Only 10 minutes into (Fox Movies Premium, Saturday at 9pm) and my fears of having to suffer another bloody, tortuous teenage-coming-of-age-romantic-supernatural-fantasy-fumbling are well and truly being realised.
In the sleepy middle-of-nowhere town of Gatlin, South Carolina, high school student Ethan Wate (Alden Ehrenreich, doing his very best young Leonardo DiCaprio impression) dreams of one day escaping his small-town bible-belt community - until, that is, he becomes enamoured with a sullen and mysterious new classmate, Lena Duchannes. Bonding over a mutual love of Vonnegut and Bukowski (hey, that's not a bad start to any meaningful teenage relationship!) they are soon stranded together in a torrential rainstorm and the forbidden-love-by-numbers schmaltz fest is under way.

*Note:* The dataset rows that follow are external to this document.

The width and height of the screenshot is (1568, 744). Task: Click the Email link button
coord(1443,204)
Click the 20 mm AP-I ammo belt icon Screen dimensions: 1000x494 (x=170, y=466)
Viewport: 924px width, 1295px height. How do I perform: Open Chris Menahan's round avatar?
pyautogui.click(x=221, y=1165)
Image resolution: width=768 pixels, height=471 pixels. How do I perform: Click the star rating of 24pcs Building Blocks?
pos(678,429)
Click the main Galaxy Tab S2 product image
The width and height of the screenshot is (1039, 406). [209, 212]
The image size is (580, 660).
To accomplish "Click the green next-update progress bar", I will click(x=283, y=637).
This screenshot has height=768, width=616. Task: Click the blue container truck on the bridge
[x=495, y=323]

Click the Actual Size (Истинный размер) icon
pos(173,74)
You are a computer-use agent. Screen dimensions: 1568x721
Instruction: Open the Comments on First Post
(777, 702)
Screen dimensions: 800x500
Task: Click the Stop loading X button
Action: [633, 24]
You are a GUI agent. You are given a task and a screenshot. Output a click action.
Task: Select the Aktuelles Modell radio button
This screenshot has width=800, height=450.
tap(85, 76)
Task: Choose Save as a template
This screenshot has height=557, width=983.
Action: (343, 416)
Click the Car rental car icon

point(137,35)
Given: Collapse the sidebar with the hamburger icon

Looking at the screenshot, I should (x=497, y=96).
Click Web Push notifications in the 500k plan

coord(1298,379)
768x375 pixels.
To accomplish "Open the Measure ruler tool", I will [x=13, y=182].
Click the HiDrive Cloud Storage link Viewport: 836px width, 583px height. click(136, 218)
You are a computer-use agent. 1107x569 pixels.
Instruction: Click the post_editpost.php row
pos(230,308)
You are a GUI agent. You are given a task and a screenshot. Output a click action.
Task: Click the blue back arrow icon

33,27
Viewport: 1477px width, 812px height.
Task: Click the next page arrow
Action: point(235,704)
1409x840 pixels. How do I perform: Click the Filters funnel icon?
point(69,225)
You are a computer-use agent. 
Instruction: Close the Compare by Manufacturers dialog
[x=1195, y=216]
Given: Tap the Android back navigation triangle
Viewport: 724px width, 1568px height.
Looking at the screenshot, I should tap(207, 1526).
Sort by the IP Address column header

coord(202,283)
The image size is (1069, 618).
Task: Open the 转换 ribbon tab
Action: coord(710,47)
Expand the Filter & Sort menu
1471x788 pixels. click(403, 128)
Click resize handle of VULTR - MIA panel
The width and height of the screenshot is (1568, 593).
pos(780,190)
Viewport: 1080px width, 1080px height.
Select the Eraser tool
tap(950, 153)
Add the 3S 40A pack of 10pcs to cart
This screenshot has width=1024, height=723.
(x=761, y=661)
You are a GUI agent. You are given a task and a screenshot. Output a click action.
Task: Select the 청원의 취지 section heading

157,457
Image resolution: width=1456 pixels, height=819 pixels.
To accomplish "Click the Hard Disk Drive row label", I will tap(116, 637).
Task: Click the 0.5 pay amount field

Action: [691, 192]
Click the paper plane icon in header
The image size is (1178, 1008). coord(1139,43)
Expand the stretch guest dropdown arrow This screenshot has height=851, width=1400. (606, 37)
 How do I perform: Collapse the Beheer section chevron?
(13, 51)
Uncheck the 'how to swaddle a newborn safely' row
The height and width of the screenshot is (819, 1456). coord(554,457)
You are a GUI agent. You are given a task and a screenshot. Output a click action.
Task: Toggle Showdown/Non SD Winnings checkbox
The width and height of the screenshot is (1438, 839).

You see, Lena is a "Caster", as in spell not sugar, with supernatural powers, and is set to become either a good witch or an evil one when she turns 16, in just a few weeks. While most Casters live openly among humans they are forbidden from forming romantic attachments to us mere mortals, but Ethan is a lusty teenager with lusty adolescent urges and he's not about to let some ancient hocus-pocus get in the way of modern hanky-panky - or eternal love, even. In a melodramatic struggle between light and dark, Lena's reclusive uncle, Macon Ravenwood (Jeremy Irons, hamming it up to 11), battles to steer his niece towards the powers of light while Lena's mother, Sarafine (an equally scene-chewing Emma Thompson), tries to draw her to the powerful dark side.
Based on the young adult novel of the same name by Kami Garcia and Margaret Stohl, this is the first in a series of four "Caster Chronicles". It's pretty obvious that its makers are looking to tap into the filthy lucrative Twilight market and fill the gaping void left by the departure of vampiric sweethearts Edward Cullen and Bella Swan.
Maybe I have been put under a spell of adolescent witchcraft because, while it doesn't quite climax with angsty teenage Twilight conviction, Beautiful Creatures becomes much more enjoyable after those first 10 minutes are out of the way.